By Sumeeth Singh, Head: Cloud Provider Business Sub-Saharan Africa at VMware

Johannesburg, 17 Feb 2022

We are, right now, living in our ‘digital decade’, according to President of the European Commission, Ursula von der Leyen. It will be a defining 10 years for our digital world, bringing in radical changes to how we work, learn and live. 

This has resulted in the exponential growth of data volume created and also its distribution, as it gets shared across devices, households, organisations, governments and borders. It’s reached a point where there’s now a pressing need for digital sovereignty and capability across nations; the acknowledgement that there should be a regional, if not national, mandate to improve data security, privacy and innovation.

And this raises big questions; what are the challenges for businesses – and indeed all of us – if this doesn’t happen? What innovations are leading the response? And, crucially, how can this become a reality before potential threats outweigh opportunity?

With the help of some leading voices navigating our digital future, this piece will aim to address these key questions and considerations.
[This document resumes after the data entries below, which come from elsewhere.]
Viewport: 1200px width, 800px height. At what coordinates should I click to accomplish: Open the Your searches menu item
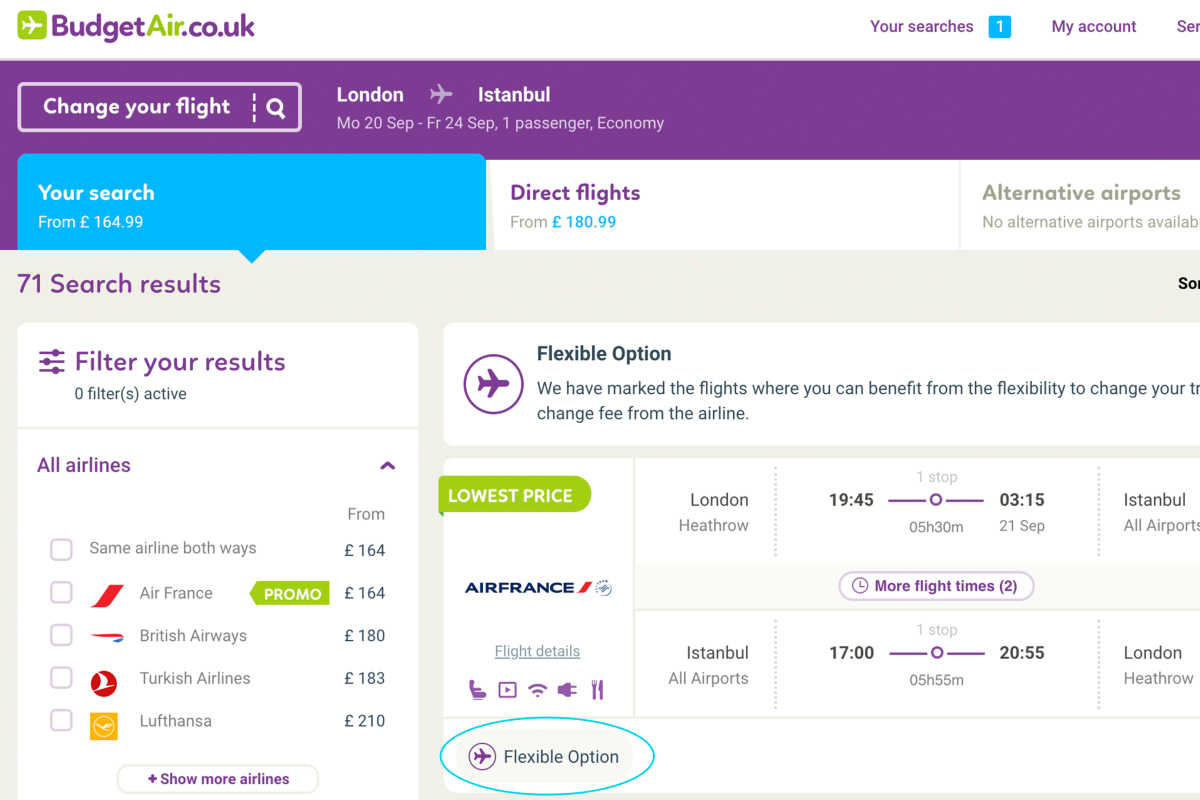(x=921, y=27)
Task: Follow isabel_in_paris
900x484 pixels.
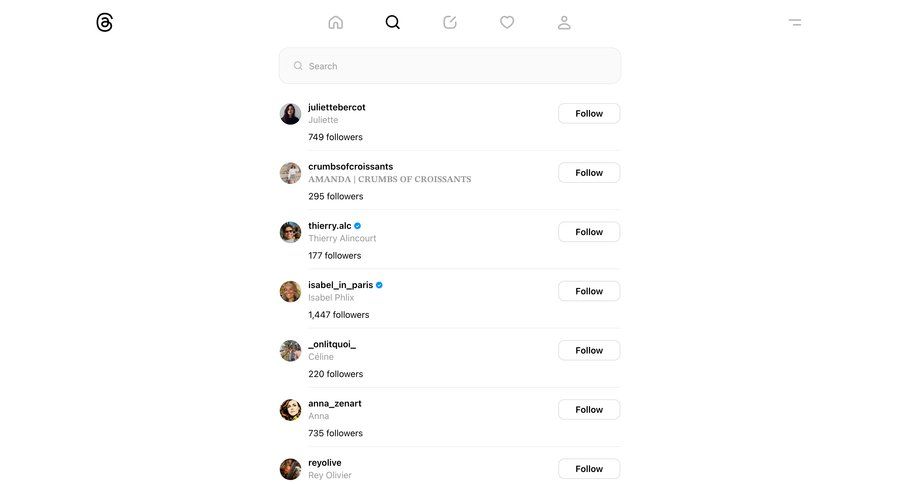Action: click(589, 291)
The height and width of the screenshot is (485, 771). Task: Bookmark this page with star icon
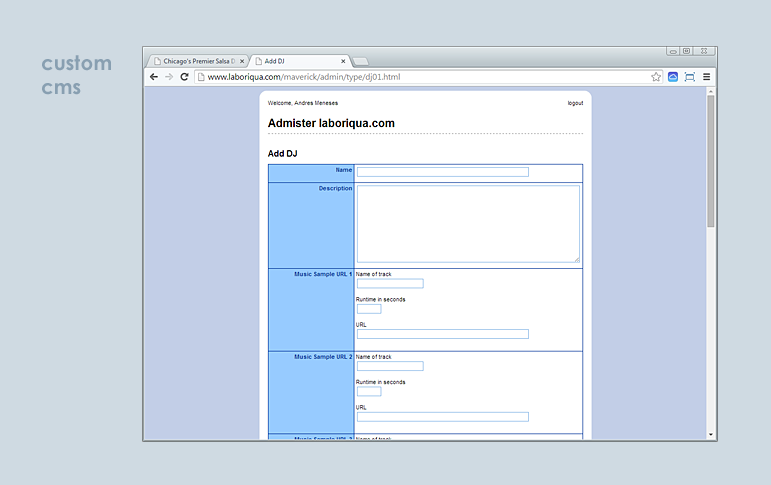[x=656, y=77]
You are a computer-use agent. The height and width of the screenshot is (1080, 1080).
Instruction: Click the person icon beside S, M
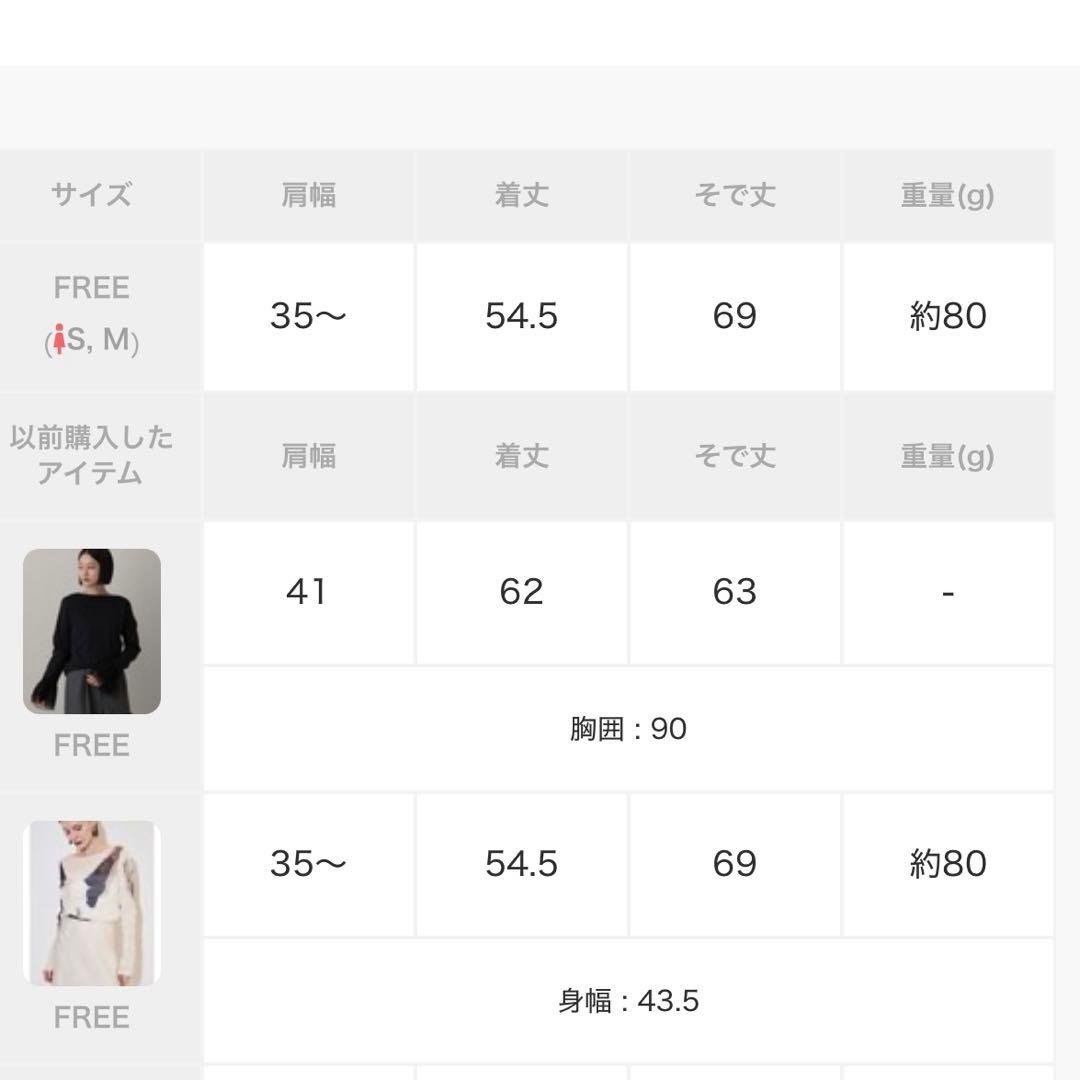coord(60,341)
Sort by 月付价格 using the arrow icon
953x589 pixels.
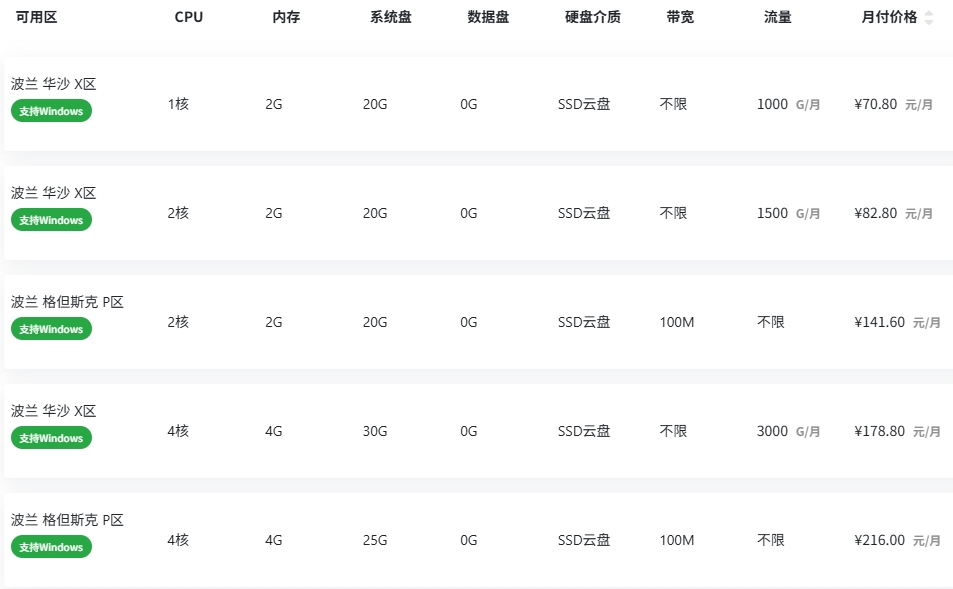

Defining digital sovereignty

Firstly, what exactly do we mean by ‘digital sovereignty’? Boil it down and this is about people, businesses and government maintaining control over their data. If you’re a citizen, you’ll have read the headlines and felt worried about the data that is yours or about you and whether this has the right controls in place to prevent it being accessed and misused by unknown actors. The same goes for enterprises. This general concern across people and businesses has reached a level where action is really beginning to happen.

What’s changed is that, 20 years ago, things were simple. Data sat on our computers, in a single location. Now, in a true multinational, multicloud world, the data that organisations handle is spread all over the globe, bringing complications to where it is, who owns it and who can access and change it.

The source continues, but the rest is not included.